I dati dell’Osservatorio Mise analizzati da Confimprese: dal 2016 a oggi un calo del 24%. Felice: “Il format dei mercatini non funziona più, serve un progetto di rinnovamento coraggioso”
Un crollo verticale che ha azzerato oltre 5.000 imprese in otto anni. Confimprese Sicilia lancia l’allarme sulla grave crisi che sta colpendo il commercio su aree pubbliche nell’isola, con una contrazione del 24% tra il 2016 e il 2024. La situazione è particolarmente drammatica in provincia di Siracusa, che registra un calo del 31%.
L’associazione ha inviato una nota al Presidente della Regione, Renato Schifani, e all’Assessore alle Attività Produttive, Edmondo Tamajo, per sottoporre il problema e proporre una strategia di rilancio.
I dati della crisi: -24% in Sicilia, -31% a Siracusa
I dati, ricavati dall’Osservatorio Nazionale del Mise, sono impietosi. In Sicilia, gli operatori del settore sono passati dai 21.298 del 2016 ai 16.189 del 2024, con una perdita di 5.109 imprese. Il calo più significativo si è registrato proprio nell’ultimo anno, con la chiusura di ben 2.477 aziende.
Il fenomeno è diffuso in tutte le province, con picchi critici a Ragusa (-42%), Palermo (-34%) e, appunto, Siracusa (-31%). “Questo ridimensionamento,” avverte Giovanni Felice, coordinatore regionale di Confimprese Sicilia, “è la prova tangibile che l’attuale format dei mercatini settimanali non funziona più”.
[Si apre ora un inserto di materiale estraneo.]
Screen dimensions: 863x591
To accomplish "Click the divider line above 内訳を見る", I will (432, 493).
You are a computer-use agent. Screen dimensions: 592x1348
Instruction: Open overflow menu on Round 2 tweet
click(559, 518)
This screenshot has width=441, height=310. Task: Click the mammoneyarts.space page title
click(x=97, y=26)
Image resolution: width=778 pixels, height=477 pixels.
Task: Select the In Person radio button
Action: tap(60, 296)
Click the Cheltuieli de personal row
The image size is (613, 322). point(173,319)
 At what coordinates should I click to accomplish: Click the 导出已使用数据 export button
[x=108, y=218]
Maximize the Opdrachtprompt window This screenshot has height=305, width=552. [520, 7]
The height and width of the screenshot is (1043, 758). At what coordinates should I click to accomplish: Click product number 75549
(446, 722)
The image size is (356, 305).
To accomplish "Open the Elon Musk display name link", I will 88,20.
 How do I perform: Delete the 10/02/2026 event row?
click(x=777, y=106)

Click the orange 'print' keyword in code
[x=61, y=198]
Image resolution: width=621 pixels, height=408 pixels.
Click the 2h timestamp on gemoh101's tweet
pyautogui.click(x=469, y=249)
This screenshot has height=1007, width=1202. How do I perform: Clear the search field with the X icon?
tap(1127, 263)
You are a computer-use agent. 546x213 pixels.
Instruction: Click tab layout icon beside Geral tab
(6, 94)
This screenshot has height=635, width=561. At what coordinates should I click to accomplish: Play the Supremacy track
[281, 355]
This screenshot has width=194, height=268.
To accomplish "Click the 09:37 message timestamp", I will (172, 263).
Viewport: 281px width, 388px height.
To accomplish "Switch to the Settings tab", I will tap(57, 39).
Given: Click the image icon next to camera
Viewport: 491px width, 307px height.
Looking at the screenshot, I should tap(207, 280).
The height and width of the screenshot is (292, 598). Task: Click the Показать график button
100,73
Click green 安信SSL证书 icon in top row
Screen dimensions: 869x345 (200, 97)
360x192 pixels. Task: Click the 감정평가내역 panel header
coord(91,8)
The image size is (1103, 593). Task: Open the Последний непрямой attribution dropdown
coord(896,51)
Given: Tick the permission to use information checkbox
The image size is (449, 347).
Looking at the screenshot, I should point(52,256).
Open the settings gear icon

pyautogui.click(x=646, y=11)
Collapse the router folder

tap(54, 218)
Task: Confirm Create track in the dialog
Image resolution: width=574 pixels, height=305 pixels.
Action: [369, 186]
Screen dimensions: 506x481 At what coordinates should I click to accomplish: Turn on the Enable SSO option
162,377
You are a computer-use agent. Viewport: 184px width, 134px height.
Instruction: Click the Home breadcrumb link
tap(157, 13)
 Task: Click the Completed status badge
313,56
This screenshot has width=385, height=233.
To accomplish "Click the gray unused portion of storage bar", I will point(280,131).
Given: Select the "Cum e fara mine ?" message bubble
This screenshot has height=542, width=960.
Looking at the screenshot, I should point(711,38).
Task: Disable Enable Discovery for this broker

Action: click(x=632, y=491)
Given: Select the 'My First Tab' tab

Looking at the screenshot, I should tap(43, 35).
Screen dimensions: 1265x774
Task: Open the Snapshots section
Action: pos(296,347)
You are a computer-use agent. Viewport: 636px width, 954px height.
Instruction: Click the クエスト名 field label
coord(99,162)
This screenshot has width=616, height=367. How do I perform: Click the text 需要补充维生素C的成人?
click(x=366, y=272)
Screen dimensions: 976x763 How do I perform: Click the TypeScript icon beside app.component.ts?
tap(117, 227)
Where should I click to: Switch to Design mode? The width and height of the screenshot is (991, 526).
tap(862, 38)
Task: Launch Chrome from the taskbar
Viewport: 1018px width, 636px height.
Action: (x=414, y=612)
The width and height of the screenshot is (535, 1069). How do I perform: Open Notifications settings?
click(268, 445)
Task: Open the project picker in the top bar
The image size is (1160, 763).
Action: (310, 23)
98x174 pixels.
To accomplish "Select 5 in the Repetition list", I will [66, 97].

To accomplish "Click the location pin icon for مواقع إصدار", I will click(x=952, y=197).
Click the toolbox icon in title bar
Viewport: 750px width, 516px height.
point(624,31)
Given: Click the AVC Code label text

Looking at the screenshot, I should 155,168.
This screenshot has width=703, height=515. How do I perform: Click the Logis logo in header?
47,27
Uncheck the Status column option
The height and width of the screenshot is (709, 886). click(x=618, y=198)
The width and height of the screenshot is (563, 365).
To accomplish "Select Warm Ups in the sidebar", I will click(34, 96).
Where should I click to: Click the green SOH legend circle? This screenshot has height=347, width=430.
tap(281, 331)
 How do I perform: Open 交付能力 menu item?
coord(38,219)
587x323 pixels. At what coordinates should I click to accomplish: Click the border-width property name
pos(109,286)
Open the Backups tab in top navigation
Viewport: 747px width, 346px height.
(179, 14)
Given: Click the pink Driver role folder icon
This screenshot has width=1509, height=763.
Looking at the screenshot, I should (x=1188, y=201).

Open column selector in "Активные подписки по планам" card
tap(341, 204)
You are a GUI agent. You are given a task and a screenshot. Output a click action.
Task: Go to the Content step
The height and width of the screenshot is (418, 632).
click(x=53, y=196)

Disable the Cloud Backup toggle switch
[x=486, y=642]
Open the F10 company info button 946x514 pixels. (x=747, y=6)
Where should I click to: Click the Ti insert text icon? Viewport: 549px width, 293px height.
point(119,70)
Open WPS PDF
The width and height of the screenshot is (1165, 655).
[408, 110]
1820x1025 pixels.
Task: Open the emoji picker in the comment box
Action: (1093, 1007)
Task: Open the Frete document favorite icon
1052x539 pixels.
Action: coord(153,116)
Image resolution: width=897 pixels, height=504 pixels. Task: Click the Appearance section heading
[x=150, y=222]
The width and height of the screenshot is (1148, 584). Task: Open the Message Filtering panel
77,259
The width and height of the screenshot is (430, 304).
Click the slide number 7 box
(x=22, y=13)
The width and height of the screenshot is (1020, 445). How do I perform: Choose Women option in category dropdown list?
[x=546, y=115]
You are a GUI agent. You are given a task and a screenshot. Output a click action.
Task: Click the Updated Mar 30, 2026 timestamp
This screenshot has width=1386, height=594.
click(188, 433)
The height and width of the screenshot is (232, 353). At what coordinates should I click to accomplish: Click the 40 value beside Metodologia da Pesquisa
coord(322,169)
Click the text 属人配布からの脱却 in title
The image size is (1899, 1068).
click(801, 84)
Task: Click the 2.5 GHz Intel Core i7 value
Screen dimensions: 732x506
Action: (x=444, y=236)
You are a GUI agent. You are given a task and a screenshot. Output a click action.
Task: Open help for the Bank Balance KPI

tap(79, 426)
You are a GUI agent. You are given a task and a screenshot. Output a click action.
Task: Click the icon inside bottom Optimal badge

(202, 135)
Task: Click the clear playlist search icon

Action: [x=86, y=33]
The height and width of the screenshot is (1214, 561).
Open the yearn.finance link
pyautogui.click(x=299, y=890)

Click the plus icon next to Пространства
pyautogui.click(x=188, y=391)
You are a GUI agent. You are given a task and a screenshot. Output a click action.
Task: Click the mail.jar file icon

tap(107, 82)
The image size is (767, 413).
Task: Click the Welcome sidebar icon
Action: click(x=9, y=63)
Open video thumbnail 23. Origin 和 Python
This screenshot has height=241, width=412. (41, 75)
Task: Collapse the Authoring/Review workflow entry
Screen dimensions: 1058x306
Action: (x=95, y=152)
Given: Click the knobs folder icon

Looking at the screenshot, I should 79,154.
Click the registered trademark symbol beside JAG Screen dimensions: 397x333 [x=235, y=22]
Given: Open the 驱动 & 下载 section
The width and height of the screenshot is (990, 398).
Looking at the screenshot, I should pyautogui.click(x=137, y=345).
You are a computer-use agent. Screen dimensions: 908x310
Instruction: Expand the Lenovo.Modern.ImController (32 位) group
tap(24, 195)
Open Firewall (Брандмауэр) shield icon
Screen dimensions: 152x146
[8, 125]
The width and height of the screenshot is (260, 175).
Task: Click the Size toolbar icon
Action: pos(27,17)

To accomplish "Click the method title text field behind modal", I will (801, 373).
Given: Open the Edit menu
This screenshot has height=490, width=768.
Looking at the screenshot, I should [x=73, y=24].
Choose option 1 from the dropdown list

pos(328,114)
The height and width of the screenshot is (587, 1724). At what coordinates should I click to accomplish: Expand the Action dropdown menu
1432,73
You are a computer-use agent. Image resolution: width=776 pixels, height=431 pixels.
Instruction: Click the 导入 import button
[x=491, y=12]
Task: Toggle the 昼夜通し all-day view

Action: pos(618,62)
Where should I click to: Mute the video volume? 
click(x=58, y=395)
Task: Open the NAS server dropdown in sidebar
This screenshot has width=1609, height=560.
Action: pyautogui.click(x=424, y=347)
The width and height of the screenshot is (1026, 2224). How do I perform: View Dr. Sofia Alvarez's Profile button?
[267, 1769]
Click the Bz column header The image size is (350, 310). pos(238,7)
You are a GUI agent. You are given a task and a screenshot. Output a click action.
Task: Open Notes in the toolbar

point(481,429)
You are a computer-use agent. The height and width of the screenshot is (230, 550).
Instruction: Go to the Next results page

Le cause: dai nuovi consumi all’abusivismo
Secondo Confimprese, le cause della crisi sono molteplici:
- Cambiamento dei consumi: I cittadini preferiscono esperienze d’acquisto più flessibili e di qualità, mentre i mercati restano organizzati quasi solo di mattina, escludendo chi lavora.
- Commercio online: Ha reso facilmente accessibili prodotti un tempo esclusiva del mercato ambulante.
- Mancanza di regole e abusivismo: Danneggiano chi lavora in regola e abbassano la percezione di qualità dei mercati.
- Scarsa attenzione delle amministrazioni: Ha favorito il degrado delle aree mercatali, non viste come una risorsa per residenti e turisti.
Le proposte per il rilancio: mercati tematici e digitalizzazione
Per invertire la rotta, Confimprese propone una vera e propria “conversione funzionale” dei mercati. “Occorre riconsiderare il mercato come una risorsa e non come un fenomeno degradante,” ribadisce Felice.
Le strategie proposte includono:
- Mercati tematici e polifunzionali (alimentare di qualità, artigianato), con eventi serali.
- Integrazione digitale attraverso una piattaforma regionale con calendario, vetrina online e autorizzazioni digitali.
- Sostenibilità e accessibilità con materiali ecologici e mobilità dolce.
- Incentivi per giovani, donne e disoccupati.
- Governance partecipata con reti tra ambulanti, negozi e istituzioni.
“Il commercio su aree pubbliche può tornare ad essere un motore economico e sociale per la Sicilia,” conclude Felice, “ma serve un progetto di rinnovamento coraggioso, capace di valorizzare l’identità dei mercati e al tempo stesso di renderli moderni, inclusivi e competitivi.”